Bajo Flores:Se concretó el desalojo voluntario, a pesar de que algunos okupas incendiaron 5 departamentos

Autoridades del Gobierno de la Ciudad de Buenos Aires, confirmaron a los medios de prensa que ya no quedan intrusos en los departamentos ocupados ilegalmente.Informaron que las viviendas registran faltantes varios y que las que fueron quemadas deberán reconstruirse desde cero.

Los ocupantes que desde marzo se habían instalado en un complejo de viviendas en Bajo Flores desalojaron el predio «voluntariamente», informó la ministra de Desarrollo Social, María Eugenia Vidal. El ministro de Seguridad porteño, Guillermo Montenegro, confirmó que no quedan ocupantes en el predio e informó que durante el desalojo se incendiaron cinco casas. «Estamos intentando identificar quiénes iniciaron el fuego», afirmó el funcionario a la prensa.

El desalojo se llevó adelante pacíficamente y las personas que decidieron salir por su cuenta fueron ubicadas en micros contratados por la ciudad, en tanto que la coordinación de la salida estuvo a cargo de funcionarios del Ministerio de Desarrollo Social porteño. En total eran 120 personas que ocupaban el predio.

En diálogo con la prensa, la ministra Vidal informó que en las viviendas hay objetos faltantes y que las unidades que fueron incendiadas deberán ser reconstruidas de cero. Esto obliga a demorar aún más la entrega de las unidades.
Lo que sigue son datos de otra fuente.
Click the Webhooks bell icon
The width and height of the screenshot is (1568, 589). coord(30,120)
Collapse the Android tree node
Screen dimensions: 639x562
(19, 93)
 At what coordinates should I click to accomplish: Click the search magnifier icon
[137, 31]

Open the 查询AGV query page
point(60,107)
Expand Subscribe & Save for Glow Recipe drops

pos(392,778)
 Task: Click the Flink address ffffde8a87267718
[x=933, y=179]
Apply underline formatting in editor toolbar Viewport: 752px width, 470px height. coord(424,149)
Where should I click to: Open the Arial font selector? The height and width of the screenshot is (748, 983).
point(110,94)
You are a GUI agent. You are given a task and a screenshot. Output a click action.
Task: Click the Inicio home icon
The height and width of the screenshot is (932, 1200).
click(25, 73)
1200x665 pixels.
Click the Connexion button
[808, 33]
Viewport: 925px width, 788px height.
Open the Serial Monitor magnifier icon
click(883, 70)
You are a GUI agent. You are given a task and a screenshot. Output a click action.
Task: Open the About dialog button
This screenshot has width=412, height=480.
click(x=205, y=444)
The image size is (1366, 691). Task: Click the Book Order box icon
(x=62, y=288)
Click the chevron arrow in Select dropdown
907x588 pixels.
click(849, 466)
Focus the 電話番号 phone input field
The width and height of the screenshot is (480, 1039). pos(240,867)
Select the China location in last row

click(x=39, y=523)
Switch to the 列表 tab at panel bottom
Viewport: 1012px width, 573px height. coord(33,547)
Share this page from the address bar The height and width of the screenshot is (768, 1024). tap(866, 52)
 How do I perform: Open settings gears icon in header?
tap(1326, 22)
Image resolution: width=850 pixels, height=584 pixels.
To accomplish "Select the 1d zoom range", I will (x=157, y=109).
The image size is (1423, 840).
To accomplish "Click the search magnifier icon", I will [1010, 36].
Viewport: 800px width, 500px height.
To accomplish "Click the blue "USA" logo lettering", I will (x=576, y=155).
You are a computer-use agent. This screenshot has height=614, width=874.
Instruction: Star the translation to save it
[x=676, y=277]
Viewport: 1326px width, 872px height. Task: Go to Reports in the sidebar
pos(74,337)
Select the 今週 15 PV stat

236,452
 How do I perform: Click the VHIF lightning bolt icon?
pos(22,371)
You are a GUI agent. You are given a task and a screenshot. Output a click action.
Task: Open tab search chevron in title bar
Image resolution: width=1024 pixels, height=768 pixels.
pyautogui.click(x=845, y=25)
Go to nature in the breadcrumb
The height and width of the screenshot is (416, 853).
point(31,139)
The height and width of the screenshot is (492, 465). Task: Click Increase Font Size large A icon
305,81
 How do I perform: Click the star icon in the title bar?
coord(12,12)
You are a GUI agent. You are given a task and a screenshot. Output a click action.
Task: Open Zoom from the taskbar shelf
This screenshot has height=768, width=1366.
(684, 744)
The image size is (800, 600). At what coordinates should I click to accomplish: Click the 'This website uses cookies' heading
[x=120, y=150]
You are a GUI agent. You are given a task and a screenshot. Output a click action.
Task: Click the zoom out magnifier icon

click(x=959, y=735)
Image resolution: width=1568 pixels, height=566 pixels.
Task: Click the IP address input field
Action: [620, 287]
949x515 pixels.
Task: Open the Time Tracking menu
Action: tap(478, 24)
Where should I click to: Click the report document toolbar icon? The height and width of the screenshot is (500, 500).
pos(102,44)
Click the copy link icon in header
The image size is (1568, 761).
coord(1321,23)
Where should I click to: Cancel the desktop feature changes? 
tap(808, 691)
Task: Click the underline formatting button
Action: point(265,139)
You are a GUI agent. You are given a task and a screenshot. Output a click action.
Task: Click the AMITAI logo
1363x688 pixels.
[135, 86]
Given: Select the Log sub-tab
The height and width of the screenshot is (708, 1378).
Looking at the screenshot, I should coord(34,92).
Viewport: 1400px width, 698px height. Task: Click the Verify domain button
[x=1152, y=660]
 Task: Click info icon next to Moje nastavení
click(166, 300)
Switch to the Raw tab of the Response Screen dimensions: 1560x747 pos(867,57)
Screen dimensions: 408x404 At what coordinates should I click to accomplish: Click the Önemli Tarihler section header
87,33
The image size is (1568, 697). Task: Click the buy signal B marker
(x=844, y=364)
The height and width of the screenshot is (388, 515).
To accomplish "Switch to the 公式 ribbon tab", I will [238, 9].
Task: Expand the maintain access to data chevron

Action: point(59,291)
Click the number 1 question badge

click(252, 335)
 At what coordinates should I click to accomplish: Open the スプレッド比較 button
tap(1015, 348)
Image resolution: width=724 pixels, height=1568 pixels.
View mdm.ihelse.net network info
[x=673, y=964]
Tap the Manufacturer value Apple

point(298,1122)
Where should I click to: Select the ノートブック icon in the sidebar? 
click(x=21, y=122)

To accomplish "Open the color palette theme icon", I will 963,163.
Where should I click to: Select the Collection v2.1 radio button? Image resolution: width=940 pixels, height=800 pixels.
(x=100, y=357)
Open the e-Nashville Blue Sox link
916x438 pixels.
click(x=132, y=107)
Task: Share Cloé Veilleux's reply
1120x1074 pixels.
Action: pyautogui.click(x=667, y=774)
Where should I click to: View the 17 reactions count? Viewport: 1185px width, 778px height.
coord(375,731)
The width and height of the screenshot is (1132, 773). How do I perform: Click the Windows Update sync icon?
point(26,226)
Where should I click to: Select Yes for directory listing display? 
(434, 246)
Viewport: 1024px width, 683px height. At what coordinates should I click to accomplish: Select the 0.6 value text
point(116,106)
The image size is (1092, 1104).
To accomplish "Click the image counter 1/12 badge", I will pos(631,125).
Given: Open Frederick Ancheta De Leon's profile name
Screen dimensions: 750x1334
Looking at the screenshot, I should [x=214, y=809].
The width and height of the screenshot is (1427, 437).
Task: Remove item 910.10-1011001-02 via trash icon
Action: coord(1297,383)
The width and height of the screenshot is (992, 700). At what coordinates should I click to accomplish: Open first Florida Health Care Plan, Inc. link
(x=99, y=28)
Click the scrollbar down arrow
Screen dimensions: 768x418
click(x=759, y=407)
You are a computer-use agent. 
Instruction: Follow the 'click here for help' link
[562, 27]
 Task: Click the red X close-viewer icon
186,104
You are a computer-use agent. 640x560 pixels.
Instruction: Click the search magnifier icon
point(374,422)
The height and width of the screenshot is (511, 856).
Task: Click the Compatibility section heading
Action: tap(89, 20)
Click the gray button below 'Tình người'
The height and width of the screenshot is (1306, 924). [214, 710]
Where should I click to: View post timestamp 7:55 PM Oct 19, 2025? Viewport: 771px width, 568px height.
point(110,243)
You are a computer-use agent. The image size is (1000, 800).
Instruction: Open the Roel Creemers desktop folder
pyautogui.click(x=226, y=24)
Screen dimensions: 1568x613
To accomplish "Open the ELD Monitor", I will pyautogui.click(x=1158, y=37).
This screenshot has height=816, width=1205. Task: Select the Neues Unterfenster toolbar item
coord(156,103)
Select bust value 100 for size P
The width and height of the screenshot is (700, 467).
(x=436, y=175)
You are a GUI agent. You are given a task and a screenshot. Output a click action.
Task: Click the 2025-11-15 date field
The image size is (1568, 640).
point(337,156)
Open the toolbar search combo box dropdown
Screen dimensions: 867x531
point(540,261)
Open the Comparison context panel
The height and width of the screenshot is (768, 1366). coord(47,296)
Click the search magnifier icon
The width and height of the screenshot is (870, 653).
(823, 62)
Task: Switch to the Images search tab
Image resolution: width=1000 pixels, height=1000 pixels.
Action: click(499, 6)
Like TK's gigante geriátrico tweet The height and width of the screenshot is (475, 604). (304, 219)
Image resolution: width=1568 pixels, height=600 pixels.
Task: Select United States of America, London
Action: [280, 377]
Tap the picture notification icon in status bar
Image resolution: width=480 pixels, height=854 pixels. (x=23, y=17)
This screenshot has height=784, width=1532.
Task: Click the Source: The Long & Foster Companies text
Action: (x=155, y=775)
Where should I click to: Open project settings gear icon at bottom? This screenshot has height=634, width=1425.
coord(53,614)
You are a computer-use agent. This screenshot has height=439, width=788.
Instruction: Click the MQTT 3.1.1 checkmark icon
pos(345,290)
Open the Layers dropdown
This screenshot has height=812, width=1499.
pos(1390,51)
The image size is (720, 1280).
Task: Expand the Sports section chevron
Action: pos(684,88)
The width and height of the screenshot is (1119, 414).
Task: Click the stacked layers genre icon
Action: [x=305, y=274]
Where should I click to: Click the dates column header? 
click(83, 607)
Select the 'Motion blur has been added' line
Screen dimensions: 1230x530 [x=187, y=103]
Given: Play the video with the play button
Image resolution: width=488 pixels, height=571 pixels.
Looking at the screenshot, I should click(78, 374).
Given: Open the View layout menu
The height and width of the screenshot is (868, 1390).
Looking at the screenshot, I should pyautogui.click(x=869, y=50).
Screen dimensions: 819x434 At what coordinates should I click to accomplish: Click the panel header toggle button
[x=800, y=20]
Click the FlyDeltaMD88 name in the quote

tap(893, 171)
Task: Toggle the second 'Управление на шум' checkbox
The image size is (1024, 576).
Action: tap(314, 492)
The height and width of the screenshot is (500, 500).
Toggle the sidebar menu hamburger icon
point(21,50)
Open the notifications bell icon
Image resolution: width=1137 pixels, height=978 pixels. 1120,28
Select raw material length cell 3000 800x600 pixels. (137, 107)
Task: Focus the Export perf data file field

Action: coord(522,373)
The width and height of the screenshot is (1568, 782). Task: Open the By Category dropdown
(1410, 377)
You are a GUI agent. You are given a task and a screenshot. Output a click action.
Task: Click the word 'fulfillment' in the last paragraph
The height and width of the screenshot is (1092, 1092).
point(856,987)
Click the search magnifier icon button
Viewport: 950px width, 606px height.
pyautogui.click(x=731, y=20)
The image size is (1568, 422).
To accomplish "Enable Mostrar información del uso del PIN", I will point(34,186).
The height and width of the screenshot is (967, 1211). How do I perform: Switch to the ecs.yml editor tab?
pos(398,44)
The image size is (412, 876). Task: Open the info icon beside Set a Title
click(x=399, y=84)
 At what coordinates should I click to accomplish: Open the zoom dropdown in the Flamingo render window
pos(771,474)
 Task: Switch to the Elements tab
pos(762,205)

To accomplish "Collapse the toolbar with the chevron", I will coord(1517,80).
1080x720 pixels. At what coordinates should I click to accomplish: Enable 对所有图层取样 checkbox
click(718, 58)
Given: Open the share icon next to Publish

La Policía Metropolitana y la Policía Federal llegaron hoy temprano al complejo de viviendas de Lafuente y Castañares, en el Bajo Flores, para proceder a su desalojo, tal como dispuso la Juticia. El predio estuvo tomado desde el 6 de marzo. El operativo llegó luego de que la Corte Suprema intimara a los Gobiernos de la Nación y la Ciudad a que cumplieran la orden que había dado el juez federal Luis Armella para liberar las viviendas.

El operativo comenzó con las primeras luces. La ministra de Desarrollo Social porteña, María Eugenia Vidal, llegó pasadas las 9 de la mañana al predio y había manifestado su esperanza de que «reflexionen» las personas que toman el complejo habitacional, del cruce de las avenidas Castañares y Lafuente, para evitar la actuación de las fuerzas de seguridad que rodean el lugar.

El complejo fue construido por la Corporación Buenos Aires Sur, del Gobierno porteño, para entregárselo a los habitantes de los asentamientos El Pueblito y Luján, dos barrios de emergencia que están a la vera del Riachuelo. Su relocalización es necesaria para que pueda continuar la construcción del camino ribereño, una de las obras incluidas en el plan para sanear la cuenca Matanza-Riachuelo, iniciativa que se lleva adelante por orden de la Corte Suprema.

El juez Armella, quien está a cargo de la ejecución del fallo de la Corte, ordenó tres veces el desalojo. Pero la Nación decía que era responsabilidad de la Ciudad, mientras que éste afirmaba que la Metropolitana no tiene capacidad operativa suficiente para actuar sin apoyo de la Federal.

Tras varias postergaciones, la Corte intimó el martes 17 a ambos gobiernos a que elaboraran un plan en conjunto para liberar las viviendas, y tras ello inmediatamente entregarlas a sus nuevos ocupantes.